A (not so) Virtual Machine for Oberon 0

PIC16F1716

The Oberon 0 compiler  I recently wrote (in Python) after following the online Compiler Construction course [1, 2] included much more than a single pass compiler. In the best tradition of such courses based on the work of N. Wirth, the lexer and parser are followed by a code generator that produces actual executables (binary) for a simplified RISC machine of sorts.  In this particular case, the RISC machine was based on an imaginary architecture, (almost exactly) in between a MIPS and an ARM 32-bit core. My Oberon 0 project [link] includes therefore also a disassember (see the Decode function in the osg.py module)  that helps verifying and debugging the (binary) code produced. Eventually a virtual machine (found in the risc.py module) does execute the code and therefore performes the ultimate test of correctness.
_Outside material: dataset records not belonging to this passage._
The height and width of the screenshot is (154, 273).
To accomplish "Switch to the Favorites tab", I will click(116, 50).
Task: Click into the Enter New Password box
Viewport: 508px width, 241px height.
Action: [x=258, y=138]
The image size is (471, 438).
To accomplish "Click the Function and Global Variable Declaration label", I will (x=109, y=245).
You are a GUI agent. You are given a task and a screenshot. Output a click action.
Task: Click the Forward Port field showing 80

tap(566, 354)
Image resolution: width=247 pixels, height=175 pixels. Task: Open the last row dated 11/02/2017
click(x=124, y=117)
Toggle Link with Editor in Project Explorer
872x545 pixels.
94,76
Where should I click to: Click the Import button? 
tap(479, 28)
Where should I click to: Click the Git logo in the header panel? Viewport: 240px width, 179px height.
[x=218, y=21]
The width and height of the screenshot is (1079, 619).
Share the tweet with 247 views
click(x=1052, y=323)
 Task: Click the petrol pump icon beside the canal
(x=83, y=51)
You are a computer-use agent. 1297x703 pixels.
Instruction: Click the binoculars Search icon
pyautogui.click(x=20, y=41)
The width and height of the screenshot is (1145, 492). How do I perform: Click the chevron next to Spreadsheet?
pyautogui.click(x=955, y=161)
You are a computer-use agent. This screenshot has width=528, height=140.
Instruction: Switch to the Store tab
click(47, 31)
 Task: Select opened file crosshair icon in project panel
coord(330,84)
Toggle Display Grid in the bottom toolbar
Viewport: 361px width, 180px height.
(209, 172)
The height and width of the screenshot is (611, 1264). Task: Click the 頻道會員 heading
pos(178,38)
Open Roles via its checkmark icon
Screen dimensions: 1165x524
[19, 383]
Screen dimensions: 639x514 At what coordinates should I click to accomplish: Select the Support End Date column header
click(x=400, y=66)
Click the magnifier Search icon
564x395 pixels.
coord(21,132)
As part of the larger Oberon project, Wirth and his team actually did develop the core into silicon (using an FPGA) and demonstrated an entire system hardware/software/OS based on the Oberon design.

Virtual machines are very fashionable nowadays, but I sometimes wonder how many Java, Javascript or Python programmers do really understand what a virtual machine is, not to mention how many would be able to write one?

Besides, seeing the Oberon 0 VM running only inside my Mac was not sufficiently rewarding as an experience for me.

I needed to see LEDs blinking! So I decided to transform this virtual machine (written in Python on my Mac) into a virtual machine written in C and running on a PIC on my desk.

Since a PIC16F1716 had been sitting on a breadboard on my desk for the last couple of weeks (I honestly cannot remember why it got there in the first place), I did fire up MPLAB X and thanks to the MPLAB Code Configurator, in a couple of minutes I had a project scheleton up and running. An hour or so later the entire virtual machine was reproduced in all its detail. [link to GitHub repository]

I hope the irony of having an 8-bit microcontroller running a virtual machine designed truly around a 32-bit instruction set won’t escape you?!

Yet, there is nothing wrong with this exercise. A virtual machine is exactly what the name implies: an abstraction and as such it must transcend architectures, hardware implementation details, and performance factors. After all that is exactly the reason why we do create them!

The exercise is no different than my previous Z80 (Spectrum) virtual-ization on a PIC32 [project link] or  the Pymite VM running (Python byte-codes) on a PIC24/PIC32 [link].

For maximum convenience, I ended up connecting the PIC microcontroller to an MCP2221 breakout board (serial to USB bridge) and from there I had it download code and communicate back  to my Mac to test and debug extensively the design.

Sure enough, I got my blinking LED: “Hello (Embedded) World!